[Saved entries]
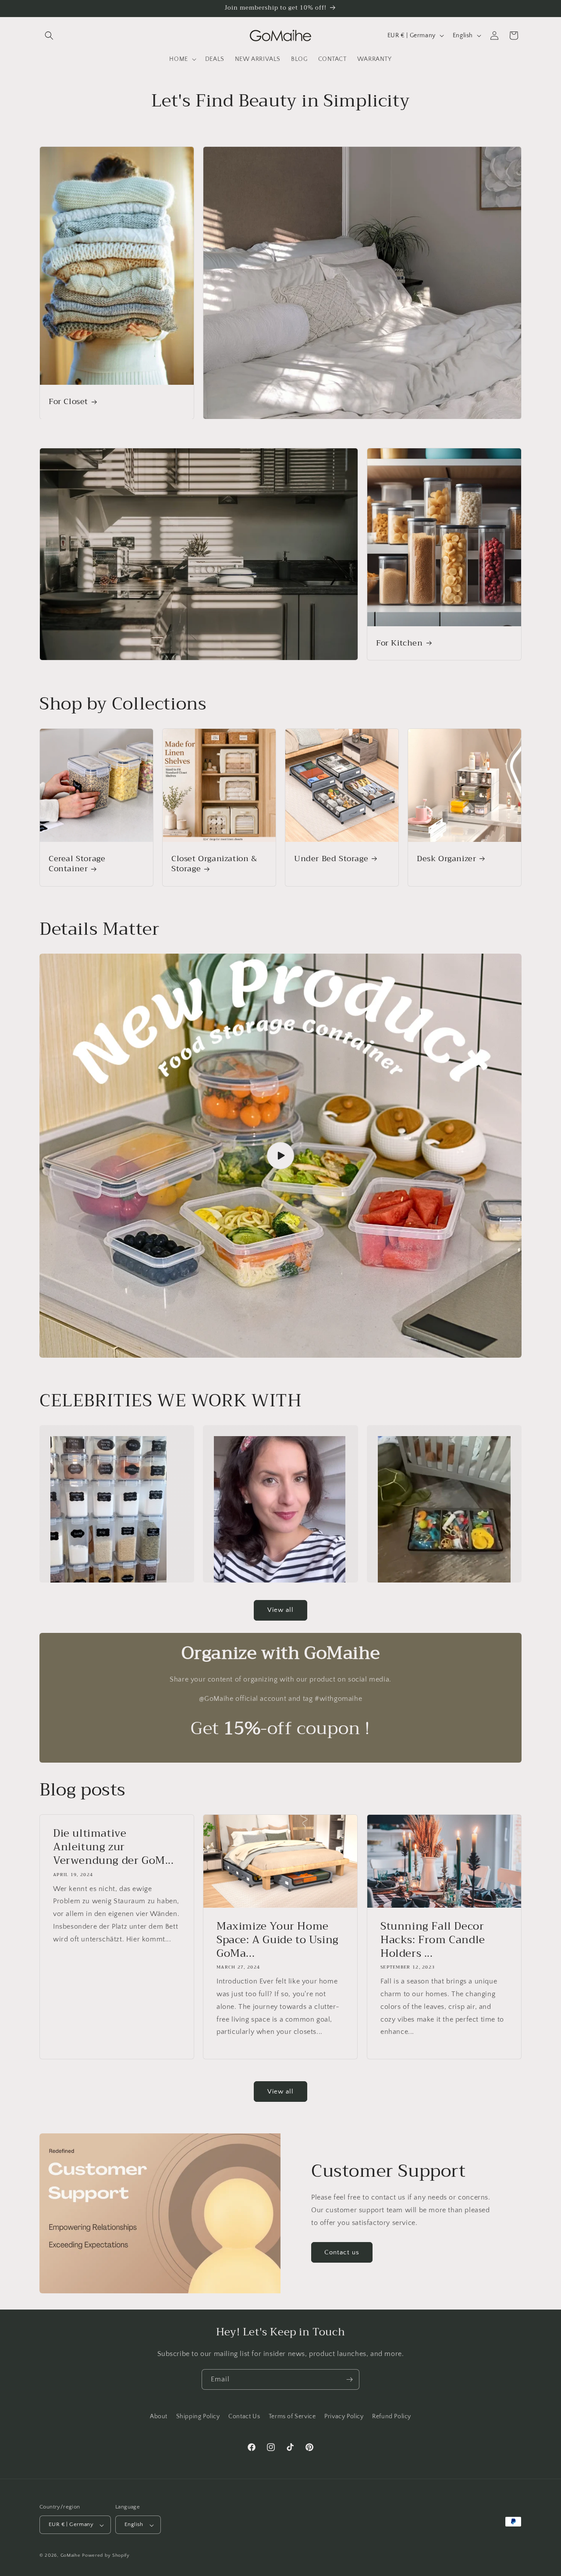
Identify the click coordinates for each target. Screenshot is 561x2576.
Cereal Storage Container (77, 864)
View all (280, 1610)
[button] (49, 35)
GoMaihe (70, 2555)
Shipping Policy (198, 2416)
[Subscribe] (349, 2379)
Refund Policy (391, 2416)
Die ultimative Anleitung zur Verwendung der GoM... (113, 1847)
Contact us (341, 2252)
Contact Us (244, 2416)
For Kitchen (399, 643)
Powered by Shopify (106, 2555)
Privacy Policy (343, 2416)
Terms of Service (292, 2416)
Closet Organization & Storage (214, 864)
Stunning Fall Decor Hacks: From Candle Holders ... (432, 1940)
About (158, 2416)
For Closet (68, 402)
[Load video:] (280, 1156)
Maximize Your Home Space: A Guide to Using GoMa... (278, 1940)
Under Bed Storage (331, 859)
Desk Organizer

**Your assignment**
Each line from the one with "Closet Organization & Storage (214, 864)" through the last line of the records must be written out word for word. Include nothing else.

**Expected answer**
Closet Organization & Storage (214, 864)
Stunning Fall Decor Hacks: From Candle Holders ... (432, 1940)
About (158, 2416)
For Closet (68, 402)
[Load video:] (280, 1156)
Maximize Your Home Space: A Guide to Using GoMa... (278, 1940)
Under Bed Storage (331, 859)
Desk Organizer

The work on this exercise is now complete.